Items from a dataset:
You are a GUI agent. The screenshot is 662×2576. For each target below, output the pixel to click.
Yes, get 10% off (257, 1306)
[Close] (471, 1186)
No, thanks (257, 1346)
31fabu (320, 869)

> **WHAT YOU SHOULD DO**: Transcribe every line of the data, exactly as it stands.

> **WRITTEN ANSWER**:
You are a GUI agent. The screenshot is 662×2576. For each target below, output the pixel to click.
Yes, get 10% off (257, 1306)
[Close] (471, 1186)
No, thanks (257, 1346)
31fabu (320, 869)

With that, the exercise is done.